**Excerto do texto**:
======
E eu continuo a ler a autobiografia da Benazir Bhutto, ansioso por ver tantas das coisas que ela descreve sobre o seu país… Uma noite de escala em Frankfurt… provavelmente no hotel mais barato das imediações do aeroporto… mas muito melhor do que eu estou habituado… Não posso dizer que não gosto de lençóis macios e suaves, chuveiro fantástico e um super pequeno-almoço buffet…

A caminho de Abu Dhabi… Mas onde é que é Abu Dhabi no mapa? Ah, ah! Parece bonito! A voar com a ETIHAD dos EAU… duas palavras sobre esta companhia aérea: Ohhhhh Yeaaahhhhhh!!! As hospedeiras são bonitas, simpáticas e falam todas as línguas… Um comissário de bordo do Líbano é tão simpático que até ficamos amigos… Entre todos os melhores filmes recentes, videojogos, comida maravilhosa e a minha vontade de devorar as leituras sobre o Paquistão e a minha missão que agora começa… eu queria que este voo de 8 horas durasse para sempre!

Parece bonito durante a noite, Abu Dhabi… e fico com muita vontade de um dia conhecer estas terras…

E aqui as coisas é que começam a ficar interessantes… Que mundo tão diferente, de pessoas diferentes, enquanto eu atravesso o aeroporto para a minha próxima porta de embarque… E depois, aquilo que eu já suspeitava… Islamabad/Paquistão não é um destino turístico muito concorrido, e eu sou o único no avião sem vestes Árabes/Muçulmanas, a maioria das mulheres vai de burka e a paranóia, que já li algures, que é uma ofensa apenas se olhar para elas começa a dominar-me os pensamentos!
======
**Tarefas**:
1. Com que companhia aérea se faz o voo até Abu Dhabi no relato de viagem?
2. Reproduza do relato de viagem o trecho que começa em "E aqui as coisas" e termina em "dominar-me os pensamentos!".

**Dados de origem**:
======
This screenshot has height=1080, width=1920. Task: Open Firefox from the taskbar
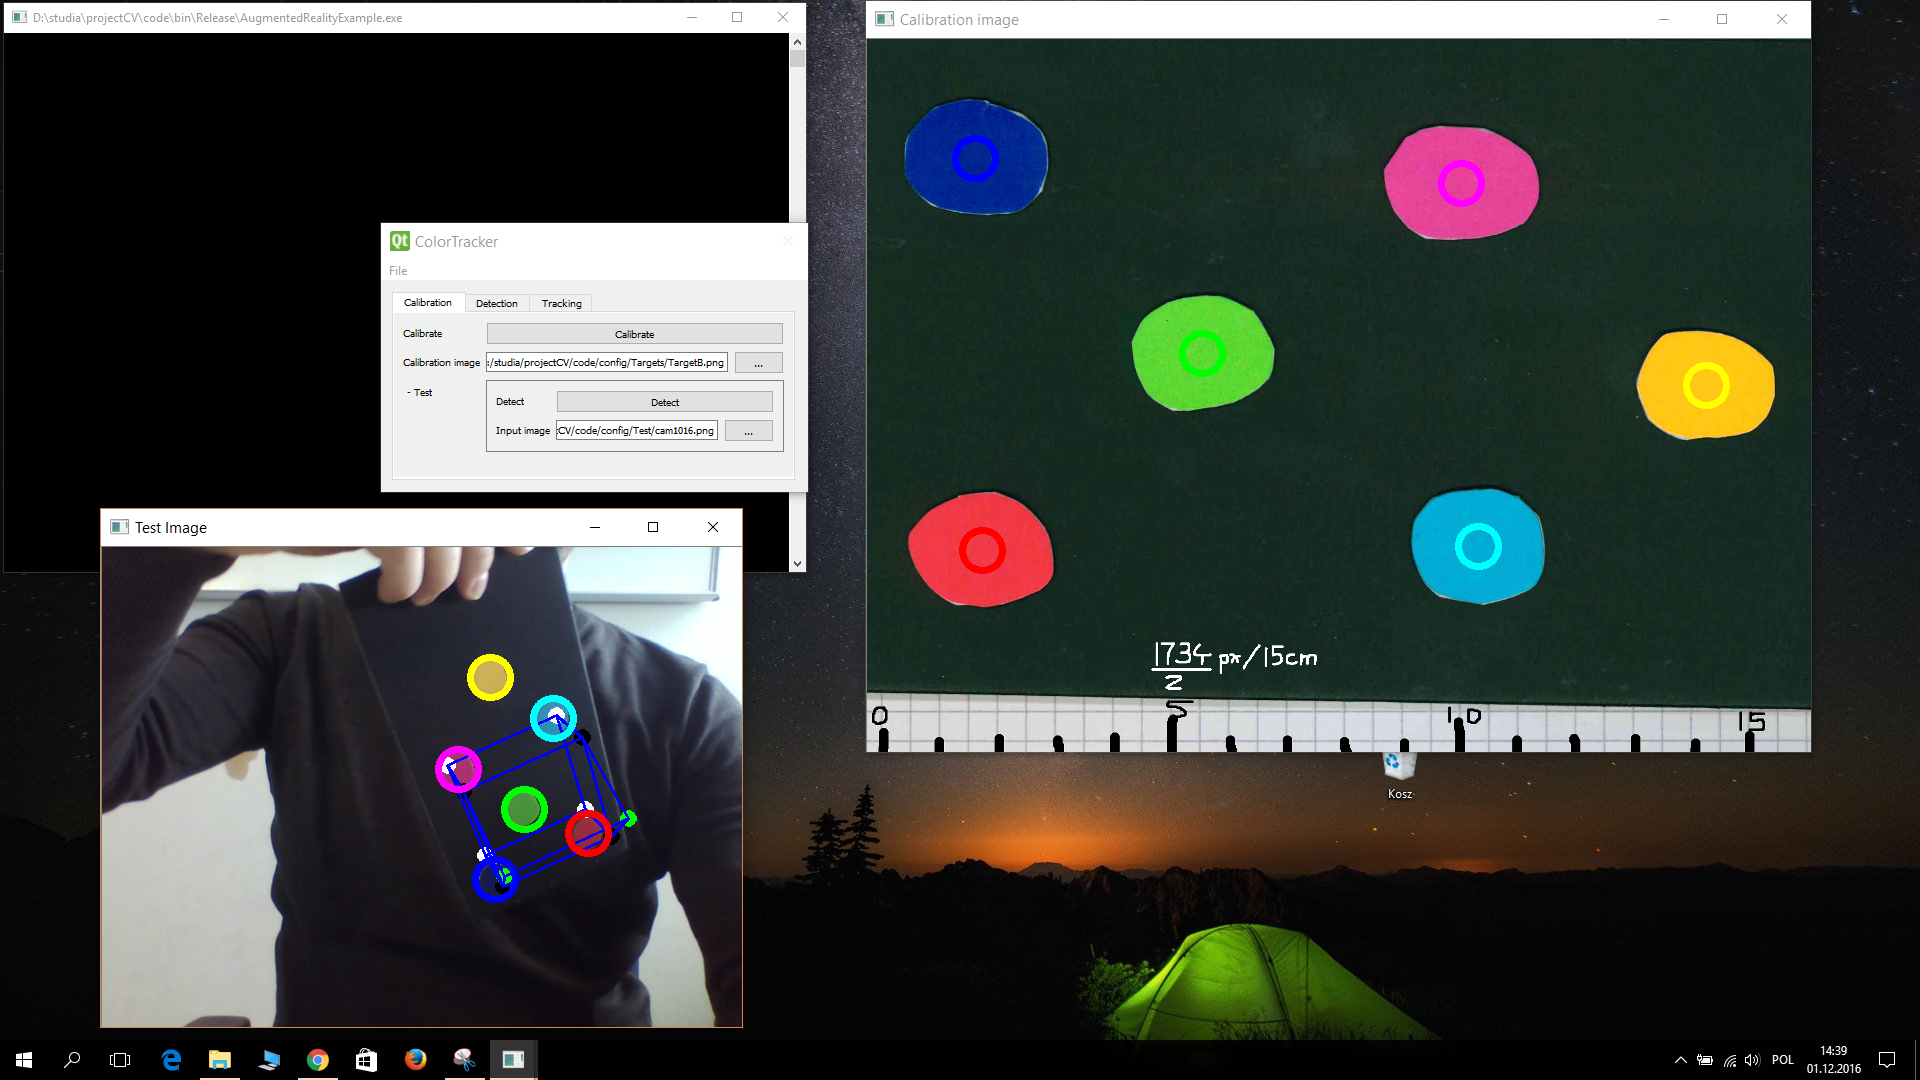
======
**Soluções**:
1. Com a ETIHAD, dos EAU.

2.
E aqui as coisas é que começam a ficar interessantes… Que mundo tão diferente, de pessoas diferentes, enquanto eu atravesso o aeroporto para a minha próxima porta de embarque… E depois, aquilo que eu já suspeitava… Islamabad/Paquistão não é um destino turístico muito concorrido, e eu sou o único no avião sem vestes Árabes/Muçulmanas, a maioria das mulheres vai de burka e a paranóia, que já li algures, que é uma ofensa apenas se olhar para elas começa a dominar-me os pensamentos!